I thought he must be kidding, although later I would discover just how many fierce animals inhabit the seemingly tranquil forests surrounding Ulusaba's camps.

Duard suggested we use the gym instead. It's at Rock Lodge on the granite peak called a koppie. The highest bungalow, reached by many steps up a suspended catwalk, houses Ulusaba's fitness center. We find Cybex weight-lifting machines, StairMaster steppers and deluxe treadmills, the type of equipment stocked by the best gyms in the United States. So our runs at Ulusaba take place on the treadmills, which face a floor-to-ceiling window overlooking a water hole in the forest. During my first steps on the treads, I watch as three elephants wade into the pool.

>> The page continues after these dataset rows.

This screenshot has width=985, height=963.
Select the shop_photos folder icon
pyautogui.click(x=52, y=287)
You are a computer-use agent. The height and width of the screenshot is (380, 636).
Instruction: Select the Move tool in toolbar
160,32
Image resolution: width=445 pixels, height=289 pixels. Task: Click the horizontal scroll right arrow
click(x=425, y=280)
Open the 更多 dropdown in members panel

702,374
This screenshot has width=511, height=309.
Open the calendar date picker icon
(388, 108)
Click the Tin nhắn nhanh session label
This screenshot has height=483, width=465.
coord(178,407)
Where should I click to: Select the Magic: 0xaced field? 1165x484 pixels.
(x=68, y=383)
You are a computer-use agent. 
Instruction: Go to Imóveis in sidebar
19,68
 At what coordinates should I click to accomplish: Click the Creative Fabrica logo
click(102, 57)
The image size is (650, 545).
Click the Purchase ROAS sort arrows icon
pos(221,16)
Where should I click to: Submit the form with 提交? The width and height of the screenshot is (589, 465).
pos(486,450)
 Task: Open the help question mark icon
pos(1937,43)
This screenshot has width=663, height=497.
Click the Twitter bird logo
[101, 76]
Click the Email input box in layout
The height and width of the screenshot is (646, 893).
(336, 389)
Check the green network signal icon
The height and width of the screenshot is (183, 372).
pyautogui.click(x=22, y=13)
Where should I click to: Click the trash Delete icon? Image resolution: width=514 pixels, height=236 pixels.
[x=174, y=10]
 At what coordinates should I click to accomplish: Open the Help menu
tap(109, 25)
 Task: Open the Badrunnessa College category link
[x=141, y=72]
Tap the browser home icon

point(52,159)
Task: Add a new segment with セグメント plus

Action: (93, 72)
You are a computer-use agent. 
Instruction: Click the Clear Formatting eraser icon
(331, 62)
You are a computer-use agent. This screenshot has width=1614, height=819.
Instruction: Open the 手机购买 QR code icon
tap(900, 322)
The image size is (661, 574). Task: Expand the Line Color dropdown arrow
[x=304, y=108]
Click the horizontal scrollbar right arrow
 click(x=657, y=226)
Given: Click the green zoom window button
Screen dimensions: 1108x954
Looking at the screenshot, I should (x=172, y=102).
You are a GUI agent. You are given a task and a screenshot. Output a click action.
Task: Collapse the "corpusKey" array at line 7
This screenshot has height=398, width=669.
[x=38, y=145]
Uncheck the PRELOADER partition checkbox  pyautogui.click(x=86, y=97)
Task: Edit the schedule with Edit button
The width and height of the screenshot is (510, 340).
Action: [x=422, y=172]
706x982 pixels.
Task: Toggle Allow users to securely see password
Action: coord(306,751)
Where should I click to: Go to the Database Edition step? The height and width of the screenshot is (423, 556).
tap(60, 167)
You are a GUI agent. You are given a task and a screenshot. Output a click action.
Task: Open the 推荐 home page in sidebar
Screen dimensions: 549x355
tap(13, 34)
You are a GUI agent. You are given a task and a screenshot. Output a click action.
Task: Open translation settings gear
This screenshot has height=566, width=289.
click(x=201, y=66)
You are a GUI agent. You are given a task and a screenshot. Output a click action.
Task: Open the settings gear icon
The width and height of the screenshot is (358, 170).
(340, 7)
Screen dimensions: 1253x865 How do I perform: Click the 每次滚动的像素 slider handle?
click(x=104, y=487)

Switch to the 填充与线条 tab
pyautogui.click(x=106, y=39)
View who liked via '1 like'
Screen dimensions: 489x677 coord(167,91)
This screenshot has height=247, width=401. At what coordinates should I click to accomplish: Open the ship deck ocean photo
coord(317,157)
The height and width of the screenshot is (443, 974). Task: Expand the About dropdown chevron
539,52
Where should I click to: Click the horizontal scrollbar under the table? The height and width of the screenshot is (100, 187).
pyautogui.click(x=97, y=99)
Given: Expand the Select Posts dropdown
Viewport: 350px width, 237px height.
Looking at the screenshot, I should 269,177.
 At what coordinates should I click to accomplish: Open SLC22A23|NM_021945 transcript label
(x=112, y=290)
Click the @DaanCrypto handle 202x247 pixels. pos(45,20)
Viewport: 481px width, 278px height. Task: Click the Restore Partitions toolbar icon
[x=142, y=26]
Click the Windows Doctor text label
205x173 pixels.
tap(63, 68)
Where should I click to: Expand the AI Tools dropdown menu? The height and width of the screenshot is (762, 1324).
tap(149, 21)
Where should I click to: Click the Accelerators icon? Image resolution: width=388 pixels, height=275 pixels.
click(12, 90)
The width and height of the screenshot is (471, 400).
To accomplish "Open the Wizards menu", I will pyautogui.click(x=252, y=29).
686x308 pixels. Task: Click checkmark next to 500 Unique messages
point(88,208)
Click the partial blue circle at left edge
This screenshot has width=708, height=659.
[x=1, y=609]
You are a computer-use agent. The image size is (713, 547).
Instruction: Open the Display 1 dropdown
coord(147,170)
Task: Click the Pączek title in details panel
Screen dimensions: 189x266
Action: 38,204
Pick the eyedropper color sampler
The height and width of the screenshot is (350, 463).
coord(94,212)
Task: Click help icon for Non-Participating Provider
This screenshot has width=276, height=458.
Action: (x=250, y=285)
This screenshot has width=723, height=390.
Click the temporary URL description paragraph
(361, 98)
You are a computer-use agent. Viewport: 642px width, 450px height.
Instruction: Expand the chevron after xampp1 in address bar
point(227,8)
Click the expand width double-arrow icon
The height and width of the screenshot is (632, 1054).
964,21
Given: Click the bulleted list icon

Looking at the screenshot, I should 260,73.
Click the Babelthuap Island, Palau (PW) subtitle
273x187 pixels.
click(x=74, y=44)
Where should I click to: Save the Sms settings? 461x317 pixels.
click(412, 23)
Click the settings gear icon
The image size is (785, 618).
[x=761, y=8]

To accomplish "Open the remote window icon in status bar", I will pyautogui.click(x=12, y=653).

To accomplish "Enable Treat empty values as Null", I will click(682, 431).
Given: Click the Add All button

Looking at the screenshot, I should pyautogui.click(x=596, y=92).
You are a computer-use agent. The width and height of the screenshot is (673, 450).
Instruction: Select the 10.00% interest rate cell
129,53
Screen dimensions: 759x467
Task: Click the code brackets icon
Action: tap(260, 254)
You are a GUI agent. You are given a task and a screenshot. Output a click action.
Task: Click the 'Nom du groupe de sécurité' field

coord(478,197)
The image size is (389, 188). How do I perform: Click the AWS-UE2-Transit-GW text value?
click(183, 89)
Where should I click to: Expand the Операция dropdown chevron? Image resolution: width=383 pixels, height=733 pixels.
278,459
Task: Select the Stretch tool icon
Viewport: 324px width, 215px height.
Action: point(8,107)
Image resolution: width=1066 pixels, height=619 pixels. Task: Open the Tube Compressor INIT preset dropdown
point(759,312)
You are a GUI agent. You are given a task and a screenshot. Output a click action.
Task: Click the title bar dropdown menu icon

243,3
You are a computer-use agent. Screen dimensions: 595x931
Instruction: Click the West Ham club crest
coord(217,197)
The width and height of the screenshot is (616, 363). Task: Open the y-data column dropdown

Safari Lodge's Rope Bridge
Photo by Bob Plunkett

While Rock Lodge stands atop the koppie, Safari Lodge is half a mile away built on piers over banks of the Mabrak River which, except during the rainy season, resembles a dry river of rocks. Swinging rope bridges across the river connect several isolated bungalows to the main compound. Each camp has an electrified fence around the perimeter, with boardwalks and sidewalks linking bungalows to the main lodge and dining room.

Quarters at the camps are constructed from stone and native hardwoods, then decorated in distinctive colors of a specific African tribe. A four-poster bed in the wood-floored room is draped in diaphanous white mosquito netting, while the spacious bathroom contains a cave-like shower with cascading waterfall plus a zebra-striped tub strategically set near a picture window so you can watch a parade of game even while soaking.

In the evening an armed sentry awaits to escort you to a dinner by candlelight. Still, monkeys come into the camp through the towering fig trees and one night a leopard lurked in granite crevices above Rock Lodge. And those lions are always out there - we hear them during the night from our bed, along with the sing-song bray of the hyena and honking snorts from hippos.

In the midst of this menagerie, though, we find chefs capable of turning out menus worthy of Michelin's favored stars. A request for low-fat fare brings the head chef to our quarters for consultations, and the meals that follow are creative in selections and brilliant in execution - including African stock like the yam and exotic-for-the-bush spiny lobster.

One dinner under the stars on decks at Safari Lodge is interrupted by passing visitors - a pride of lions meandering across the river. We watch them from the deck as the cats fade into the night, then return to the table with goose bumps tingling.

The tab for safari at a private game reserve like Ulusaba may seem steep - about $1,000 in U.S. dollars per night for a couple sharing quarters. But that fee covers a lot. Included in the day rate are luxurious accommodations in a romantic room with en suite bath and sun deck, the two-per-day game drives with a ranger and tracker plus optional hikes on foot into the bush, access to the swimming pool and fitness center and tennis courts, all meals and all beverages from a well-stocked bar including fine wines, even same-day laundry service with your safari suits starched and pressed and returned to your quarters each evening.

Luxury Accomodations at the Resort
Resort Room
Photo provided by Ulusaba

Ulusaba, the private game reserve of Sir Richard Branson, is situated in the western section of the Sabi Sand Game Reserve abutting Kruger National Park in Mpumalanga province of South Africa. Operating year-round, the resort consists of two separate camps - Rock Lodge and Safari Lodge. Accommodations include all food and beverages, twice daily game viewing drives, optional walking safaris, access to lounges, swimming pool, fitness center and tennis court, plus daily laundry service.

Per day rates for two people sharing quarters begin at 7,000 South African Rand (current conversion rate of $1,040 in U.S. dollars).

Access is by charter single-engine aircraft landing at Ulusaba's private air strip or commercial air service via South African Airways from Johannesburg to Kruger Mpumalanga International Airport, coupled with a car transfer by road. Johannesburg has daily international flights from Atlanta, New York, Sao Paulo, London, Amsterdam, Paris, Frankfurt, Hong Kong, Singapore and Sidney on such carriers as South African Airways, Varig, British Airways, Virgin, KLM, Air France, Lufthansa, Cathay Pacific, Singapore Airlines and Qantas.